[PATCH 1/2] Initial support for Allwinner's Security ID fuses
Linus Walleij
linus.walleij at linaro.org
Thu May 23 04:20:09 EDT 2013
On Thu, May 23, 2013 at 10:10 AM, Oliver Schinagl
<oliver+list at schinagl.nl> wrote:
> On 05/23/13 09:56, Linus Walleij wrote:
>>
>> On Fri, May 17, 2013 at 3:35 PM, Oliver Schinagl
>> <oliver+list at schinagl.nl> wrote:
>>
>> (...)
>>>
>>> While initially these fuses are used to somewhat determin the chipID,
>>> these
>>> appear to be writeable by the user and thus can be used for other
>>> purpouses.
>>> For example storing a 128 bit root key, a unique serial number, which
>>> could
>>> then even be used as a MAC address.
>>
>> (...)
>> Then follows some code to read out the keys from sysfs I guess..
>>>
>>> +static int __init sid_probe(struct platform_device *pdev)
>>
>>
>> It's really simple to actually make the kernel use this to seed the
>> entropy pool.
>>
>> #include <linux/random.h>
>> add_device_randomness(u8 *, num);
>>
>> If you know after probe that you can read out a number of bytes
>> of device-unique data, I think you should add those bytes to the
>> entropy pool like this.
>
> While that is a great idea, we can't guarantee device uniqueness. We've
> already seen some chips that where 'forgotten' to program and default set to
> all 0. I guess that doesn't have to be a bad thing.
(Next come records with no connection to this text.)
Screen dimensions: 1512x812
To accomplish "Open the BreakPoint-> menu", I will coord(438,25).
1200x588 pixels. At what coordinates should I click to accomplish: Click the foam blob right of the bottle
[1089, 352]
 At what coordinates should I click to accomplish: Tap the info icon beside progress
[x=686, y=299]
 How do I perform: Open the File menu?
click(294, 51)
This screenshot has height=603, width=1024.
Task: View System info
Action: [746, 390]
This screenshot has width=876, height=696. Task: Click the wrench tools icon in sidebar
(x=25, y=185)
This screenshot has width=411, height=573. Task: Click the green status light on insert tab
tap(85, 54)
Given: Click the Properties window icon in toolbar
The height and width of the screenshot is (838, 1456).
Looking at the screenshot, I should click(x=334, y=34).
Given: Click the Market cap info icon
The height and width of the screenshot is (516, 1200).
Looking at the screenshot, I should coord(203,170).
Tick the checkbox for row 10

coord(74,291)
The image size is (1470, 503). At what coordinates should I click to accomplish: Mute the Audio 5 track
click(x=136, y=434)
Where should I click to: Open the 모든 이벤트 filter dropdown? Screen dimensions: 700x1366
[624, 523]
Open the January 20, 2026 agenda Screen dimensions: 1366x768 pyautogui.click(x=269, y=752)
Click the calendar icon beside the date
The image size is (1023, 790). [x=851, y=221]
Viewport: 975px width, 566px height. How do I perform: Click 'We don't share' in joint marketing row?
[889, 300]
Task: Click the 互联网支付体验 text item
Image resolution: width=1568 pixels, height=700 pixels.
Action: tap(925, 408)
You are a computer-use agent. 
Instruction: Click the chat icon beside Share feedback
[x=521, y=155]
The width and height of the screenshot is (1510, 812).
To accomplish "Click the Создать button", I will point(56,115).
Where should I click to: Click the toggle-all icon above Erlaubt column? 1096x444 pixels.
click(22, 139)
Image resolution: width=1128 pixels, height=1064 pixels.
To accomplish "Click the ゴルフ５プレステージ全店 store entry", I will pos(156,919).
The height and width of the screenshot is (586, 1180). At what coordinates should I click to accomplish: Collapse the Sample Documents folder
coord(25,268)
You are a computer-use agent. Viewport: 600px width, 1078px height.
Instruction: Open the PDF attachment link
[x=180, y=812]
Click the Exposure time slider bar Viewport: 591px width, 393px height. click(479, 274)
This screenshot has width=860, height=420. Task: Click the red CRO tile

Ted can confirm but AFAIK that is not a problem. This device-unique
numer is just one of the things mixed into the pool, if it's on some
devices just an array of zeroes it does not make things worse, but
in the cases when there is some uniqueness in it make things better.
> It should probably be noted, that the sunxi series have a hardware crypto
> engine, with hardware random seed generator, one for a later project.
That will anyway be augmented with the contents of the entropy
pool rather than returned to random clients right off if I know the
recent changes to random code right.